GitHub Actions integration

name: Container Security Scan
on: [push, pull_request]
jobs:
  scan:
    runs-on: ubuntu-latest
    steps:
      - uses: actions/checkout@v4

      - name: Build image
        run: docker build -t myapp:${{ github.sha }} .

      - name: Scan with Grype
        uses: anchore/scan-action@v4
        id: scan
        with:
          image: myapp:${{ github.sha }}
          fail-build: true
          severity-cutoff: high
          output-format: sarif

      - name: Upload SARIF
        uses: github/codeql-action/upload-sarif@v3
        if: always()
        with:
          sarif_file: ${{ steps.scan.outputs.sarif }}

Dockerfile scanning in CI

# Build and immediately scan
docker build -t myapp:latest .
grype myapp:latest --fail-on high -o json | tee grype-output.json

# Parse results
CRITICAL=$(jq '[.matches[] | select(.vulnerability.severity=="Critical")] | length' grype-output.json)
echo "Critical vulnerabilities: $CRITICAL"
[ "$CRITICAL" -eq 0 ] || exit 1

Offline / air-gapped environments

# On internet-connected machine: download DB archive
grype db list                          # Find latest listing URL
# Download the DB tarball manually from listing.json URL
# Transfer to air-gapped machine

# On air-gapped machine:
grype db import grype-db-5.tar.gz
grype --offline myapp:latest           # Skip DB update check

Scheduled vulnerability monitoring

#!/bin/bash
# scan-images.sh — run nightly in cron
IMAGES=("myapp:production" "myapp:staging")
for img in "${IMAGES[@]}"; do
    echo "Scanning $img"
    grype "$img" --fail-on critical -o json \
        > "grype-$(echo $img | tr '/:' '-').json"
done
# Send report via email or Slack webhook

Tips and Best Practices

Update the database before every scan. The vulnerability database is updated daily. Run grype db update at the start of your CI job or before local scans to avoid missing recent CVEs.

Use --fail-on critical in CI gates. Block deployments on critical vulnerabilities but use --severity medium for reporting so you see the full picture without failing on every medium-severity issue.

Combine with Syft for SBOM-first workflows. Generate a SBOM with Syft once, store it as a build artifact, then scan the SBOM with Grype in separate jobs. This decouples image building from scanning and enables re-scanning stored SBOMs later.
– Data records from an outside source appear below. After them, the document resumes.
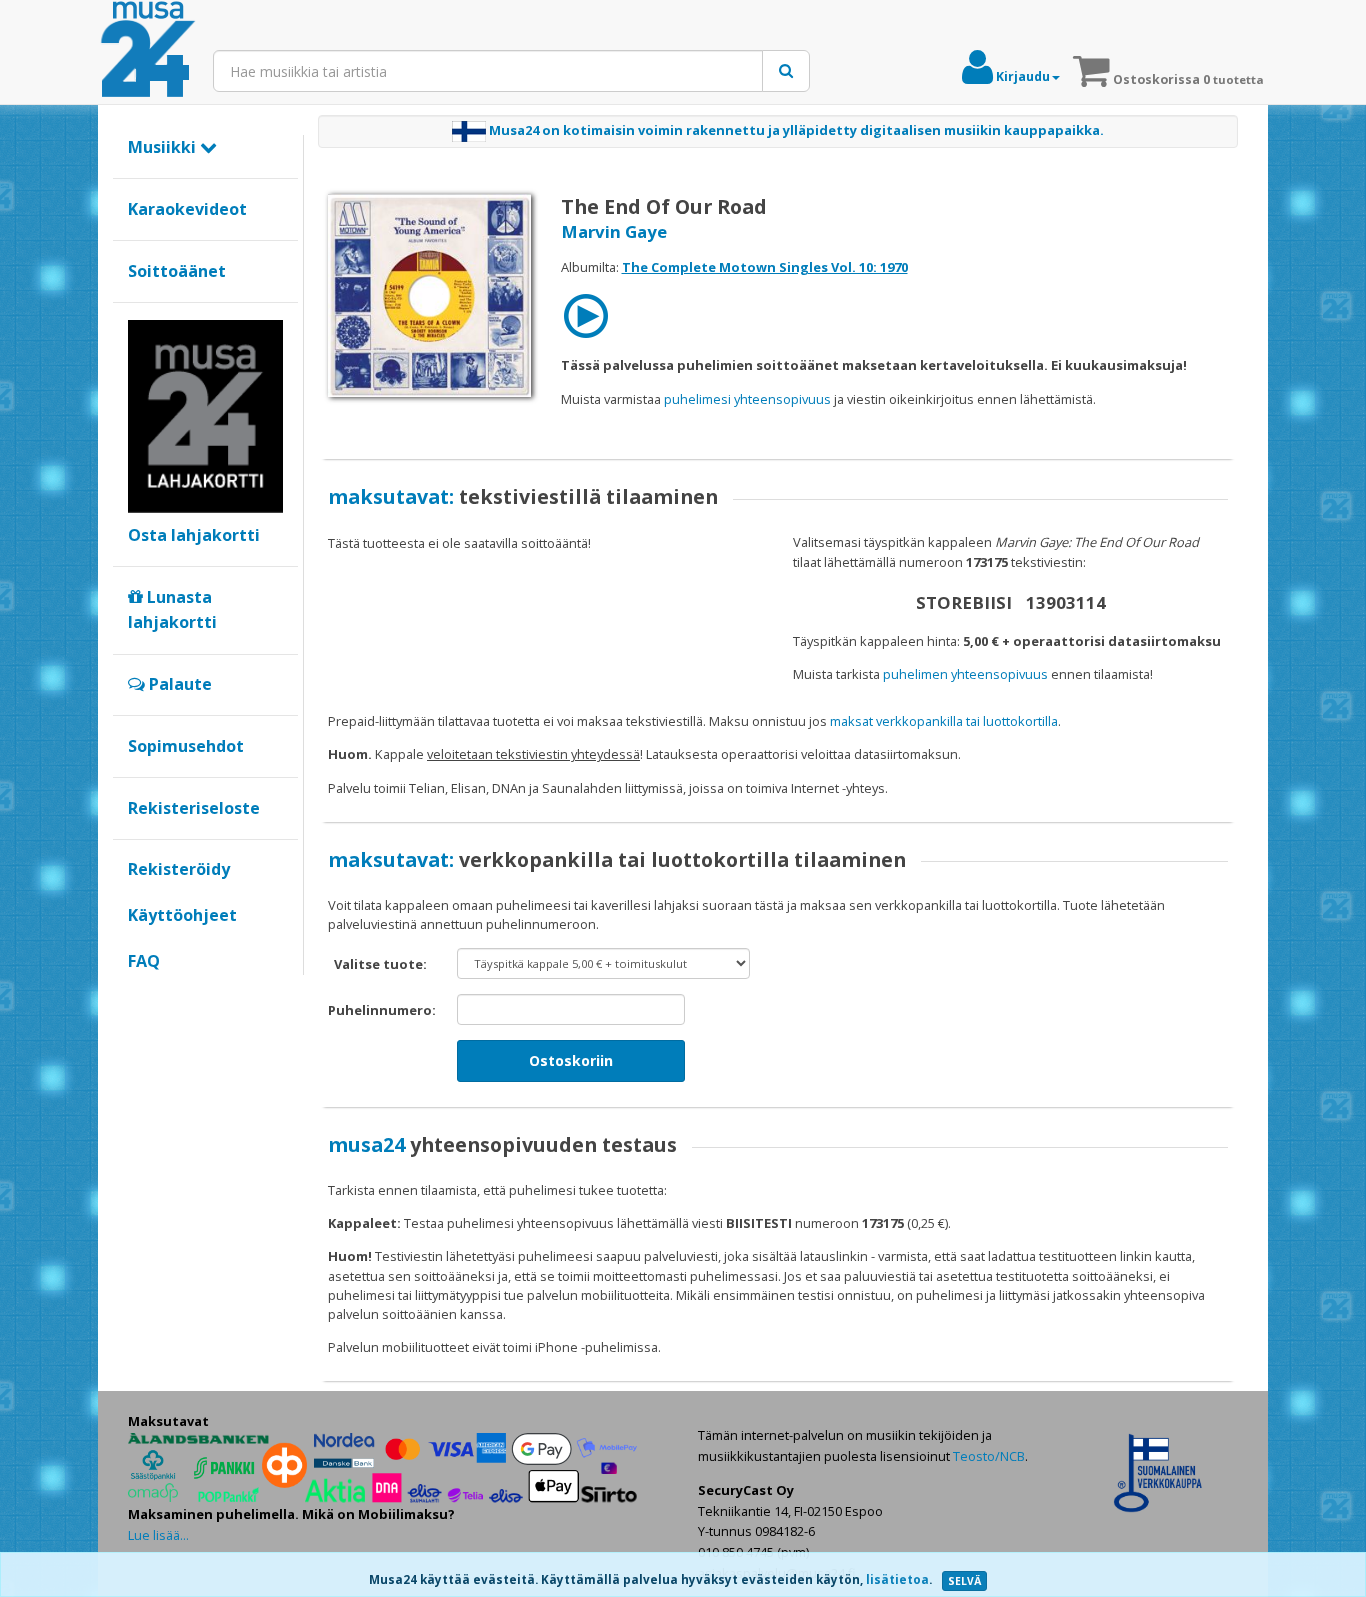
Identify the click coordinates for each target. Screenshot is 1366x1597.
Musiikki (164, 147)
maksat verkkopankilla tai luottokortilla (944, 721)
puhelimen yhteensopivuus (965, 674)
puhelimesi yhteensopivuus (747, 399)
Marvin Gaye (614, 231)
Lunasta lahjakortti (172, 610)
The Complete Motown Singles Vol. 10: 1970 (765, 267)
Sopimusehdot (186, 746)
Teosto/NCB (989, 1456)
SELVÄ (964, 1581)
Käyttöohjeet (182, 915)
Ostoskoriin (571, 1060)
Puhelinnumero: (382, 1010)
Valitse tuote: (380, 964)
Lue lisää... (158, 1535)
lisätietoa (897, 1579)
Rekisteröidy (179, 869)
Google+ (138, 995)
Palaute (178, 684)
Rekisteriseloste (194, 808)
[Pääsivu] (148, 50)
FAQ (144, 961)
Do not use fix-state: not-fixed ignores in production gates. Ignoring unfixed vulnerabilities entirely defeats the purpose of scanning. Instead, track them in your issue tracker and set reminder dates.

Scope to all-layers for thorough audits. The default squashed scope is faster but can miss packages installed and then deleted in intermediate layers. Use --scope all-layers for security audits.

Pin the Grype version in CI. Use anchore/scan-action@v4 with a specific version tag to avoid behavior changes from automatic updates breaking your pipeline.

Use SARIF output for GitHub Advanced Security. Uploading SARIF results surfaces vulnerabilities directly in pull requests and the repository Security tab, making review much easier.

Separate ignore files per environment. Maintain different .grype.yaml files for development (lenient) and production (strict) scanning, committed alongside Dockerfiles for each deployment target.